According to Article 99 of the constitution, the Guardian Council vets the candidates. So far, almost 600 people have applied to run, including 40 women. All must be Shia Muslim and loyal to the regime and its laws.

Only a few names will end up on the ballot paper, approved by the regime, especially candidates close to the Revolutionary Guards (Pasdarans). Hitherto, no woman has been allowed to run for the office.

Raisi and Larijani will vie for support focusing on the economy and Iran’s position in the Middle East and the World.

Raisi favours an autarchic Islamic Republic, ready to challenge the West and the United States everywhere and on every issue.

Larijani seems more open to détente and dialogue with Iran’s historical rivals, and to a more open market-oriented economy.

The former speaker recently proposed more openness in terms of 'social freedoms', the right-wing’s bête noire, which for him is something “extremely important”.

In reality, the election campaign increasingly looks like a power struggle between two factions close to the supreme leader, with a large segment of the population showing a growing lack of disinterest and greater disillusionment towards the election itself.

For many observers, parliamentary and presidential elections in Iran have become a choice between greater and lesser evils, between candidates pre-selected by the Guardian Council for their loyalty to the party line.

Frustrated by the limited power of their elected representatives, the failure to deliver on promises, and the absence of significant changes in the lives of ordinary citizens, voters are left only with the option of staying away from June's presidential vote.

Opinion polls and social media debates reveal that a substantial portion of the population could boycott the vote as the only possible form of protest, this especially true for young and urban voters, who show the greatest dissatisfaction with an economy that has been sunk by US sanctions.

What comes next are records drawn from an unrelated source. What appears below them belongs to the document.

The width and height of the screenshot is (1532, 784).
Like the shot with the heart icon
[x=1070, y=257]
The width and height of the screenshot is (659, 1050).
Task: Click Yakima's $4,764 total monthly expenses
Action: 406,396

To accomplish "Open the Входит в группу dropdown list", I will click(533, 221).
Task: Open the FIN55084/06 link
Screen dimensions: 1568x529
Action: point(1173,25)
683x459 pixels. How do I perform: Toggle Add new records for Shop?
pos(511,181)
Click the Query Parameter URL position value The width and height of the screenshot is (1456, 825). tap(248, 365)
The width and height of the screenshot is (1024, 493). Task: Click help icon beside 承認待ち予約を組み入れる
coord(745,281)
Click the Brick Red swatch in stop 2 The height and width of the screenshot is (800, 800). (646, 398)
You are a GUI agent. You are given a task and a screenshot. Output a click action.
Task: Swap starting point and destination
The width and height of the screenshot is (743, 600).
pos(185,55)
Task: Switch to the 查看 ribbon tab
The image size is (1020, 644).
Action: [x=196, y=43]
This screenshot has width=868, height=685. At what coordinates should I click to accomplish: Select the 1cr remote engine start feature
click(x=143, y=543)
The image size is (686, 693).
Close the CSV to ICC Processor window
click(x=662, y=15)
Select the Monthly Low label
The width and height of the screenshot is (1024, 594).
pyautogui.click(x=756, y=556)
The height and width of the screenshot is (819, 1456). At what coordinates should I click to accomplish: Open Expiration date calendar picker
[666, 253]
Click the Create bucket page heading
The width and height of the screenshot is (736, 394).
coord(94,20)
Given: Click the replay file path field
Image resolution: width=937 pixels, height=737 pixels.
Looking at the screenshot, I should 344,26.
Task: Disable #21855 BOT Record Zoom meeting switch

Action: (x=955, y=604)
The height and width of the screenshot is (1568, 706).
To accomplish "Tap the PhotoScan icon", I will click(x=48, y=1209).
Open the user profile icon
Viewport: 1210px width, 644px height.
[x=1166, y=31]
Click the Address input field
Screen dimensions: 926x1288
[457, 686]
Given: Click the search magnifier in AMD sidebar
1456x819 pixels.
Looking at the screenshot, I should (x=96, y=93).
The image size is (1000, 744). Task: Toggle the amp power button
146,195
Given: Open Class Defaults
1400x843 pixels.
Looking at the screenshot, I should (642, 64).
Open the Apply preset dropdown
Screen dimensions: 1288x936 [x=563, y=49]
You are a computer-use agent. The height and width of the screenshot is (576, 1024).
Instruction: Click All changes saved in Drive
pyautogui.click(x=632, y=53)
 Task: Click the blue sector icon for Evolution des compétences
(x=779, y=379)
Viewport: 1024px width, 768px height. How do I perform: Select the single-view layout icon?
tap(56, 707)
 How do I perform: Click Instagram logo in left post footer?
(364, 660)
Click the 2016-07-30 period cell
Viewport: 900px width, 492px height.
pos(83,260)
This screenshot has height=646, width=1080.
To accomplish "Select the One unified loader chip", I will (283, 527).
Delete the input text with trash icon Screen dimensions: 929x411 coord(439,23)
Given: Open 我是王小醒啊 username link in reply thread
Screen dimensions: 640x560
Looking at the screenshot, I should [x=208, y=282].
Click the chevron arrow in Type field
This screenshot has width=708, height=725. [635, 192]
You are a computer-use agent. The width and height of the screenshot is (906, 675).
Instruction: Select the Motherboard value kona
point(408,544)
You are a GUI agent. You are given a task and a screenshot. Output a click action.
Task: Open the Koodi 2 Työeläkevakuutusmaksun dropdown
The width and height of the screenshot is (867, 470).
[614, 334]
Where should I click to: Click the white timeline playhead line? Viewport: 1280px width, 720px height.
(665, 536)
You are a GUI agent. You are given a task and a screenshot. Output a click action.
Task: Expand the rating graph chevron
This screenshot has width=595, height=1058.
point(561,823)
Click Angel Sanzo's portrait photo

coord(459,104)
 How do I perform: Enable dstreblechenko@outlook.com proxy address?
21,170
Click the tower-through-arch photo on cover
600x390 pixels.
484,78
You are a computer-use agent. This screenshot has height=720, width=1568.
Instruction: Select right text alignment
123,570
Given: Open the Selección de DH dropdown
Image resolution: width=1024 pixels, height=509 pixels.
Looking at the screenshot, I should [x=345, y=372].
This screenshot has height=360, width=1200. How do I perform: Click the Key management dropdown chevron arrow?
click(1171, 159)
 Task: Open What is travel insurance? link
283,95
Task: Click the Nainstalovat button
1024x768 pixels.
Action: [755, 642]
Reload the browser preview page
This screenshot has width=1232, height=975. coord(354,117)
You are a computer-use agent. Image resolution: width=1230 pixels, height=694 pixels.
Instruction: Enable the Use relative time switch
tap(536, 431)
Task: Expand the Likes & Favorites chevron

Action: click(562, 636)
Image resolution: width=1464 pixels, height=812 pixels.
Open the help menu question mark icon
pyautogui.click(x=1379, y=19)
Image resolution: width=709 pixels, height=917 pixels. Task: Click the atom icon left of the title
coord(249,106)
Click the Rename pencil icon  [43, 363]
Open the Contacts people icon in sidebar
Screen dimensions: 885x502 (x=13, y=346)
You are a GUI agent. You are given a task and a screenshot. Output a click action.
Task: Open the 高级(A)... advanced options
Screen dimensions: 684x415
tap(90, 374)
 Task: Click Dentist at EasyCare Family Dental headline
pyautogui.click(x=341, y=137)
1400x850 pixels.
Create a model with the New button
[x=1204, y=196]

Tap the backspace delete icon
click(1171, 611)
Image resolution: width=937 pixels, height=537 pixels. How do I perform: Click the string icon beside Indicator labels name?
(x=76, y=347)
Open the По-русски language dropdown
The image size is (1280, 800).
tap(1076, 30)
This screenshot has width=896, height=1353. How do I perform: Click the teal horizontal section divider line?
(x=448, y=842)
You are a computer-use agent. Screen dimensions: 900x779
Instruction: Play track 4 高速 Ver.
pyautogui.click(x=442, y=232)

Little has changed in recent months since Democrat Joe Biden replaced Republican Donald Trump at the White House. The latter withdrew from the Joint Comprehensive Plan of Action (JCPOA), and pushed a policy of maximum pressure on Tehran.

Meanwhile, in Iran, state repression is on the rise, as are poverty, corruption and nepotism.

People are more and more frustrated over the incompetence of politicians, not least for the government’s bungling of the pandemic, so that Iran has one of the highest rates of coronavirus infection and COVID-19-related deaths in the Middle East.